(Rows from a screen grounding dataset)
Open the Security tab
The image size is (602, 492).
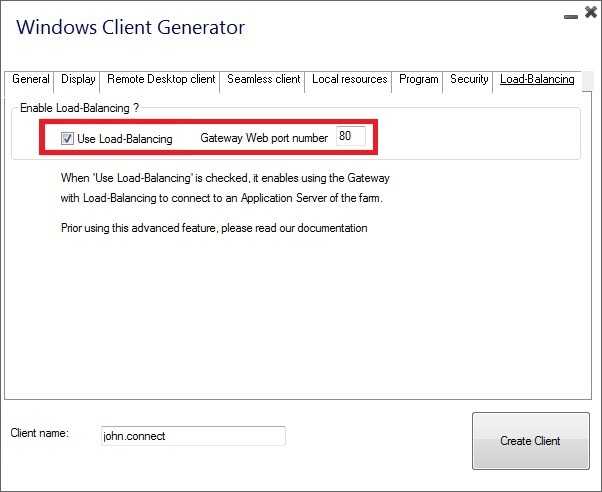point(468,80)
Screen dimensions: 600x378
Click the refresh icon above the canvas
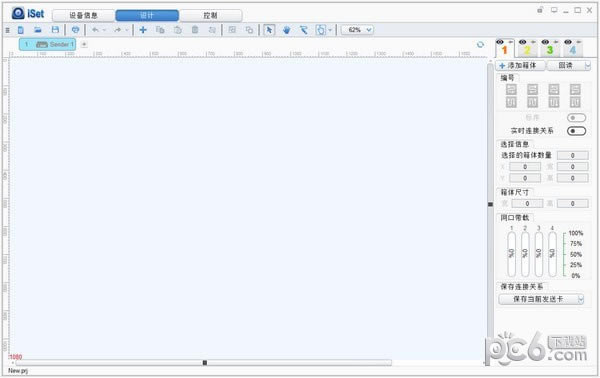coord(480,44)
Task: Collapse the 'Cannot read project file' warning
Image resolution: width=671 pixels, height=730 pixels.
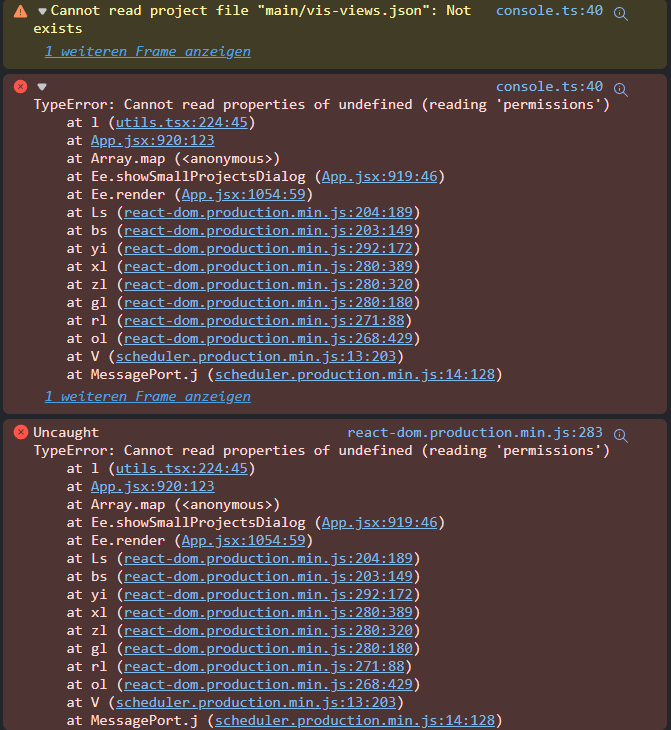Action: pos(42,11)
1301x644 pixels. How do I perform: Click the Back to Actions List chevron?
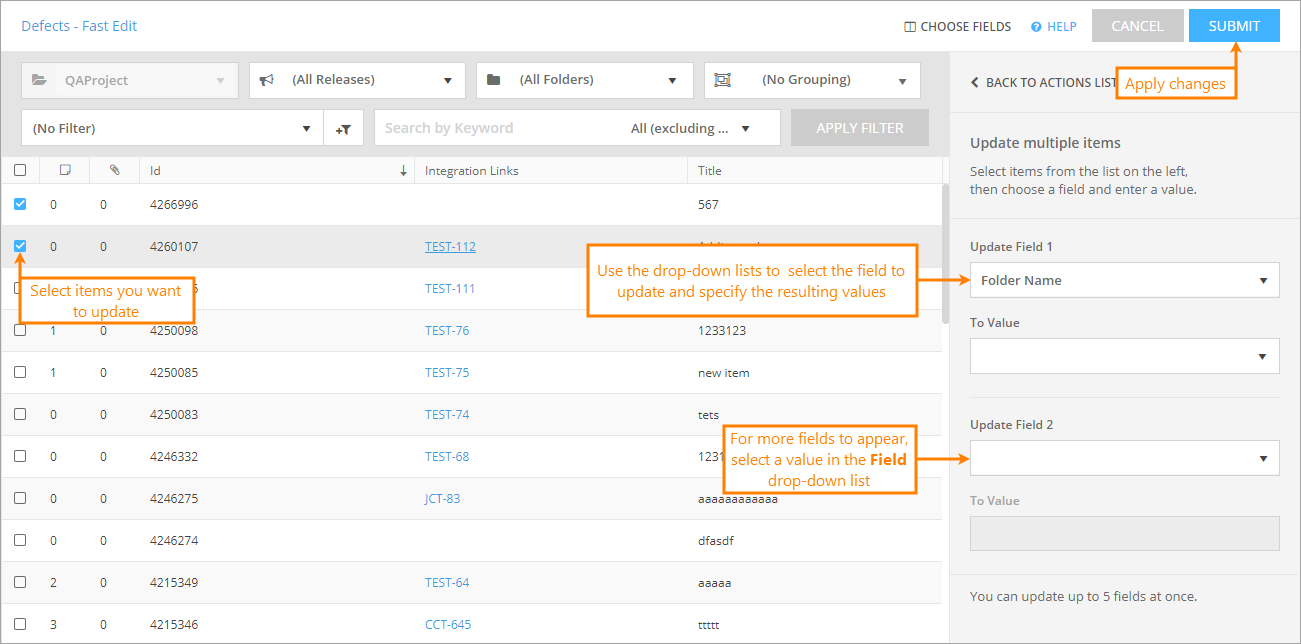(975, 83)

Given exercise → Rewrite the material with each "Click" changed to "Tap" and nothing else altered, and leave the pictures out of your answer.

Problem solution →
Open the Security tab
The image size is (602, 492).
point(468,80)
Screen dimensions: 600x378
Tap the refresh icon above the canvas
coord(480,44)
Task: Collapse the 'Cannot read project file' warning
Image resolution: width=671 pixels, height=730 pixels.
Action: pos(42,11)
1301x644 pixels. How do I perform: Tap the Back to Actions List chevron?
(975, 83)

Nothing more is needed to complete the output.